Galen was a proponent of vitalism – a broadly metaphysical doctrine that conceives of a living being as being distinguished from nonliving beings by virtue of some essence that is particular to life and which exists above and beyond the sum of that living being's incarnate parts. Galen held that spirit (pneuma) was the essential principle of life and took three forms – animal spirit (Pneuma physicon), which occurred in the brain; vital spirit (pneuma zoticon), which occurred in the heart; and natural spirit (pneuma physicon), which resided in the liver. Galen's ideas on this remained influential for as long as 1,400 years after his death.

 

An earlier form of vitalism had been proposed by Aristotle and his works On the Soul and On the Generation of Animals (both c. 350 BC) became canonical vitalist treatises. Aristotle held that the soul (the psyche) is what attributes organizational unity and purposeful activity to a living entity. Later thinkers to offer a more advanced version of the theory included the philosopher and biologist Hans Driesch (1867–1941). Driesch also articulated a philosophy highlighting what he took to be an essential, autonomous, and nonspatial psychoid or mindlike essence behind living things, referring to his experiments with sea urchin embryos, in which separated cells developed into whole organisms.

 

Galen was responsible for particular conceptual errors that persisted long after him, and vitalism as a theory of life is no longer a part of contemporary biology. Nevertheless, there is no question that both had enormous influence on Western thinking.

 


Bloodletting

Bloodletting is the practice in medicine of withdrawing blood from patients to prevent or cure illness or disease. While the ancient Egyptians and Greeks were among the first to practice medical bloodletting, it was Galen who produced a systematic bloodletting treatment – a development that would result in much loss of life over the following centuries.

 

As mentioned above, in accordance with the Hippocratic school of medicine, Galen regarded health as a matter of balancing the four humors – blood, phlegm, yellow bile, and black bile. Of these, he was particularly interested in blood, which he demonstrated to flow through the arteries of living animals. He believed that illness was often due to a superabundance of blood and therefore recommended bloodletting by venesection (opening a vein by incision or puncture) to remedy it, in part because venesection is a controllable procedure. He offered guidelines about when, where, and how to bleed, depending on the patient's condition and the disease's course.
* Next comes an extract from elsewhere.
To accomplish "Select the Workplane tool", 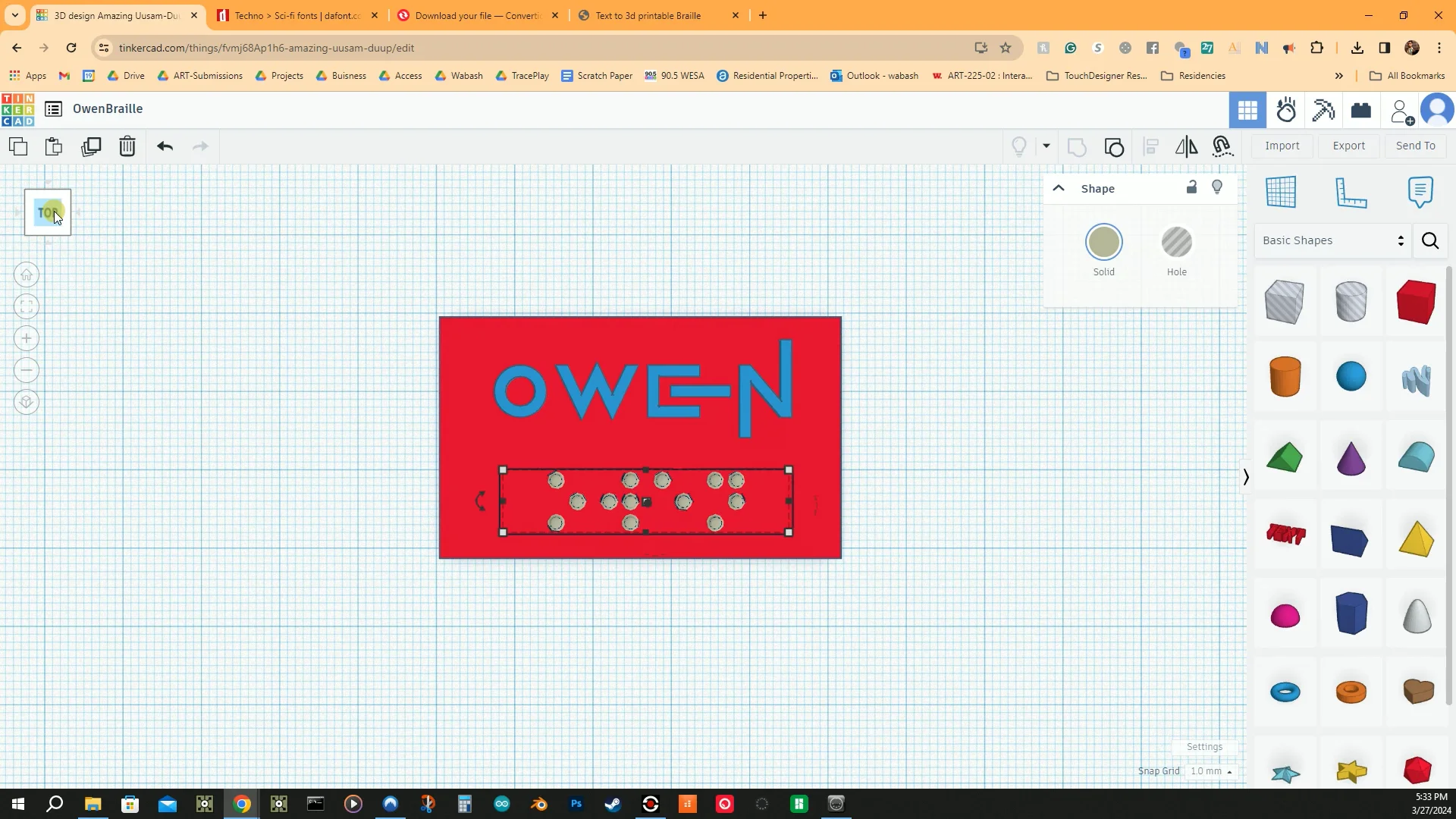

Later methods of bloodletting included blood cupping (cutting the skin and then using heated cups to withdraw the blood by means of suction as they cool) and the use of leeches (especially the species Hirudo medicinalis), for which sucking blood from host mammals is a natural behavior.

 

Convinced of his findings, Galen eventually completed three books expounding his views on bloodletting. Although Renaissance scholars challenged Galen's authority in many areas, the practice of bloodletting continued, amid increasing controversy, until the end of the 19th century.